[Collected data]
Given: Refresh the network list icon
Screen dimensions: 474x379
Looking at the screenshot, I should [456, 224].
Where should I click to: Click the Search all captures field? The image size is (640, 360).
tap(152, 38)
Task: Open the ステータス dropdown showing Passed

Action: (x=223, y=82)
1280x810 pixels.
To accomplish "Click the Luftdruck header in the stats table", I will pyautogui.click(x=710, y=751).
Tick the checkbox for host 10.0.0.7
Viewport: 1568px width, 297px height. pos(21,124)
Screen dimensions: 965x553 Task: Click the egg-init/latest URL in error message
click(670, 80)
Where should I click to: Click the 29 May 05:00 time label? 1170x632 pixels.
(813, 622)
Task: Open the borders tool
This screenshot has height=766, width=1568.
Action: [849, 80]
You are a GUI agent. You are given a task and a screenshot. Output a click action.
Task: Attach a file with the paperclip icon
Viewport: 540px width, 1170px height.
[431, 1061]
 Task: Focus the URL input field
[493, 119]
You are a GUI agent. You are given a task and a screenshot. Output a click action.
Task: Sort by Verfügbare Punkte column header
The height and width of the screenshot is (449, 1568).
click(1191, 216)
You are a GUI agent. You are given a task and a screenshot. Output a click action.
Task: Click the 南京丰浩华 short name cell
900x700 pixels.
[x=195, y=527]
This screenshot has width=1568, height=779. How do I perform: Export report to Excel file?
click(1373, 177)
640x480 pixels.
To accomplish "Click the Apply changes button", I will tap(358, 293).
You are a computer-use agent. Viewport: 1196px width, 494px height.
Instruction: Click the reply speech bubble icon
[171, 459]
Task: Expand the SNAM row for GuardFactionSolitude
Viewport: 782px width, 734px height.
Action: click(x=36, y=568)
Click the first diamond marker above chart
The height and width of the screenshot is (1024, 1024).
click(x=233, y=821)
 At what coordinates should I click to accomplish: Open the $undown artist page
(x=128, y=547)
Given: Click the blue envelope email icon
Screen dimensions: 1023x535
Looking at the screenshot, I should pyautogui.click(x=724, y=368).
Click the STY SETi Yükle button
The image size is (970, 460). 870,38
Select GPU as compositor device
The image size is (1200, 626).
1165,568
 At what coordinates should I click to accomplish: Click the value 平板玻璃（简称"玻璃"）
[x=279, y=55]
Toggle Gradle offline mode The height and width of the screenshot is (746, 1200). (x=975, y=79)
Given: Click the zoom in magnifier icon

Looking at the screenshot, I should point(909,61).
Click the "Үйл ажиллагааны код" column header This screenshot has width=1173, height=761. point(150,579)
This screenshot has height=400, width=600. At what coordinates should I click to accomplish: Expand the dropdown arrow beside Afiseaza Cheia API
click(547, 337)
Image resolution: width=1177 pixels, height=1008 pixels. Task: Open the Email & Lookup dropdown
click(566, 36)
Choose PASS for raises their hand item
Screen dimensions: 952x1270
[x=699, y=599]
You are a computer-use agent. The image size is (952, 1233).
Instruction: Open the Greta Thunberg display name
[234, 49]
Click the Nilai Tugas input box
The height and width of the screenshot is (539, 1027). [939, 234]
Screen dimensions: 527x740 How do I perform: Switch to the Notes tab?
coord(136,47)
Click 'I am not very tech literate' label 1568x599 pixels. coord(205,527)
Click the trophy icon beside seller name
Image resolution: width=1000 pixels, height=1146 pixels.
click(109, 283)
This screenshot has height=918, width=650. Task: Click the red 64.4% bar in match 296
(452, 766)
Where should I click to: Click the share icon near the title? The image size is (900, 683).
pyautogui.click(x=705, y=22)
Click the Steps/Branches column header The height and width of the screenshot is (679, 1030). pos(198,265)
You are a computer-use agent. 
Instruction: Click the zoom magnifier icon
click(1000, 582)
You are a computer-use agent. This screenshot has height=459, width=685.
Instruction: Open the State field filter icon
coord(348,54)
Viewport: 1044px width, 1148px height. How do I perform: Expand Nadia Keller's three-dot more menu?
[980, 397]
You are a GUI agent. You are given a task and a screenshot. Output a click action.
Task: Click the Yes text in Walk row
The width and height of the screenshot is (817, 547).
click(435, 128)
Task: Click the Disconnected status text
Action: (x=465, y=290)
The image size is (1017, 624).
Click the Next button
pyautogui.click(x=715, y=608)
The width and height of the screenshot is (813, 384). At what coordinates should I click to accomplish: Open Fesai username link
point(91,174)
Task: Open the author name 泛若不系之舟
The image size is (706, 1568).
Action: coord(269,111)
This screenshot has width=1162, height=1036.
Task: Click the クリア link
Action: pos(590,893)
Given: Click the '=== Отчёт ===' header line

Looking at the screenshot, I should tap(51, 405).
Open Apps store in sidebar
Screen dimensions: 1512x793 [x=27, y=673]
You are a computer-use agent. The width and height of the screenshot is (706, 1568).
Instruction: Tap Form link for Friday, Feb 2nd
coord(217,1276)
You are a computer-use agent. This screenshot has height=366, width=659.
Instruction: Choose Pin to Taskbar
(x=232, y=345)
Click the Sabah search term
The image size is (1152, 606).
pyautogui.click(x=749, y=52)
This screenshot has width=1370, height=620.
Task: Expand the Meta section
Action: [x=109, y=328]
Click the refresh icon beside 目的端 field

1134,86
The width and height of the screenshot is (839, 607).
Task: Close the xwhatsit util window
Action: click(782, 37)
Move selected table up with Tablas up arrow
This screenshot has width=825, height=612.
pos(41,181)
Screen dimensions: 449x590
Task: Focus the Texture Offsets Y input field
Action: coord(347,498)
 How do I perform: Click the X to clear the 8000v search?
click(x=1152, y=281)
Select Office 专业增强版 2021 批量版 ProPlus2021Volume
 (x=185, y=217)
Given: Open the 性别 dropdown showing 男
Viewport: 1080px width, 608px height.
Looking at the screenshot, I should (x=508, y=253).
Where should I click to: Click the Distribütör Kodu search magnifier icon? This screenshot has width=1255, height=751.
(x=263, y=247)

→ DESCRIPTION OF THE TASK: Repeat what the records above say. Use their exact words.

→ WRITTEN SOLUTION:
Given: Refresh the network list icon
Screen dimensions: 474x379
Looking at the screenshot, I should [456, 224].
Where should I click to: Click the Search all captures field? The image size is (640, 360).
tap(152, 38)
Task: Open the ステータス dropdown showing Passed

Action: (x=223, y=82)
1280x810 pixels.
To accomplish "Click the Luftdruck header in the stats table", I will pyautogui.click(x=710, y=751).
Tick the checkbox for host 10.0.0.7
Viewport: 1568px width, 297px height. pos(21,124)
Screen dimensions: 965x553 Task: Click the egg-init/latest URL in error message
click(670, 80)
Where should I click to: Click the 29 May 05:00 time label? 1170x632 pixels.
(813, 622)
Task: Open the borders tool
This screenshot has height=766, width=1568.
Action: [849, 80]
You are a GUI agent. You are given a task and a screenshot. Output a click action.
Task: Attach a file with the paperclip icon
Viewport: 540px width, 1170px height.
[431, 1061]
 Task: Focus the URL input field
[493, 119]
You are a GUI agent. You are given a task and a screenshot. Output a click action.
Task: Sort by Verfügbare Punkte column header
The height and width of the screenshot is (449, 1568).
click(1191, 216)
You are a GUI agent. You are given a task and a screenshot. Output a click action.
Task: Click the 南京丰浩华 short name cell
900x700 pixels.
[x=195, y=527]
This screenshot has width=1568, height=779. How do I perform: Export report to Excel file?
click(1373, 177)
640x480 pixels.
To accomplish "Click the Apply changes button", I will tap(358, 293).
You are a computer-use agent. Viewport: 1196px width, 494px height.
Instruction: Click the reply speech bubble icon
[171, 459]
Task: Expand the SNAM row for GuardFactionSolitude
Viewport: 782px width, 734px height.
Action: click(x=36, y=568)
Click the first diamond marker above chart
The height and width of the screenshot is (1024, 1024).
click(x=233, y=821)
 At what coordinates should I click to accomplish: Open the $undown artist page
(x=128, y=547)
Given: Click the blue envelope email icon
Screen dimensions: 1023x535
Looking at the screenshot, I should pyautogui.click(x=724, y=368).
Click the STY SETi Yükle button
The image size is (970, 460). 870,38
Select GPU as compositor device
The image size is (1200, 626).
1165,568
 At what coordinates should I click to accomplish: Click the value 平板玻璃（简称"玻璃"）
[x=279, y=55]
Toggle Gradle offline mode The height and width of the screenshot is (746, 1200). (x=975, y=79)
Given: Click the zoom in magnifier icon

Looking at the screenshot, I should point(909,61).
Click the "Үйл ажиллагааны код" column header This screenshot has width=1173, height=761. point(150,579)
This screenshot has height=400, width=600. At what coordinates should I click to accomplish: Expand the dropdown arrow beside Afiseaza Cheia API
click(547, 337)
Image resolution: width=1177 pixels, height=1008 pixels. Task: Open the Email & Lookup dropdown
click(566, 36)
Choose PASS for raises their hand item
Screen dimensions: 952x1270
[x=699, y=599]
You are a computer-use agent. The image size is (952, 1233).
Instruction: Open the Greta Thunberg display name
[234, 49]
Click the Nilai Tugas input box
The height and width of the screenshot is (539, 1027). [939, 234]
Screen dimensions: 527x740 How do I perform: Switch to the Notes tab?
coord(136,47)
Click 'I am not very tech literate' label 1568x599 pixels. coord(205,527)
Click the trophy icon beside seller name
Image resolution: width=1000 pixels, height=1146 pixels.
click(109, 283)
This screenshot has height=918, width=650. Task: Click the red 64.4% bar in match 296
(452, 766)
Where should I click to: Click the share icon near the title? The image size is (900, 683).
pyautogui.click(x=705, y=22)
Click the Steps/Branches column header The height and width of the screenshot is (679, 1030). pos(198,265)
You are a computer-use agent. 
Instruction: Click the zoom magnifier icon
click(1000, 582)
You are a computer-use agent. This screenshot has height=459, width=685.
Instruction: Open the State field filter icon
coord(348,54)
Viewport: 1044px width, 1148px height. How do I perform: Expand Nadia Keller's three-dot more menu?
[980, 397]
You are a GUI agent. You are given a task and a screenshot. Output a click action.
Task: Click the Yes text in Walk row
The width and height of the screenshot is (817, 547).
click(435, 128)
Task: Click the Disconnected status text
Action: (x=465, y=290)
The image size is (1017, 624).
Click the Next button
pyautogui.click(x=715, y=608)
The width and height of the screenshot is (813, 384). At what coordinates should I click to accomplish: Open Fesai username link
point(91,174)
Task: Open the author name 泛若不系之舟
The image size is (706, 1568).
Action: coord(269,111)
This screenshot has width=1162, height=1036.
Task: Click the クリア link
Action: pos(590,893)
Given: Click the '=== Отчёт ===' header line

Looking at the screenshot, I should tap(51, 405).
Open Apps store in sidebar
Screen dimensions: 1512x793 [x=27, y=673]
You are a computer-use agent. The width and height of the screenshot is (706, 1568).
Instruction: Tap Form link for Friday, Feb 2nd
coord(217,1276)
You are a computer-use agent. This screenshot has height=366, width=659.
Instruction: Choose Pin to Taskbar
(x=232, y=345)
Click the Sabah search term
The image size is (1152, 606).
pyautogui.click(x=749, y=52)
This screenshot has width=1370, height=620.
Task: Expand the Meta section
Action: [x=109, y=328]
Click the refresh icon beside 目的端 field

1134,86
The width and height of the screenshot is (839, 607).
Task: Close the xwhatsit util window
Action: click(782, 37)
Move selected table up with Tablas up arrow
This screenshot has width=825, height=612.
pos(41,181)
Screen dimensions: 449x590
Task: Focus the Texture Offsets Y input field
Action: coord(347,498)
 How do I perform: Click the X to clear the 8000v search?
click(x=1152, y=281)
Select Office 专业增强版 2021 批量版 ProPlus2021Volume
 (x=185, y=217)
Given: Open the 性别 dropdown showing 男
Viewport: 1080px width, 608px height.
Looking at the screenshot, I should (x=508, y=253).
Where should I click to: Click the Distribütör Kodu search magnifier icon? This screenshot has width=1255, height=751.
(x=263, y=247)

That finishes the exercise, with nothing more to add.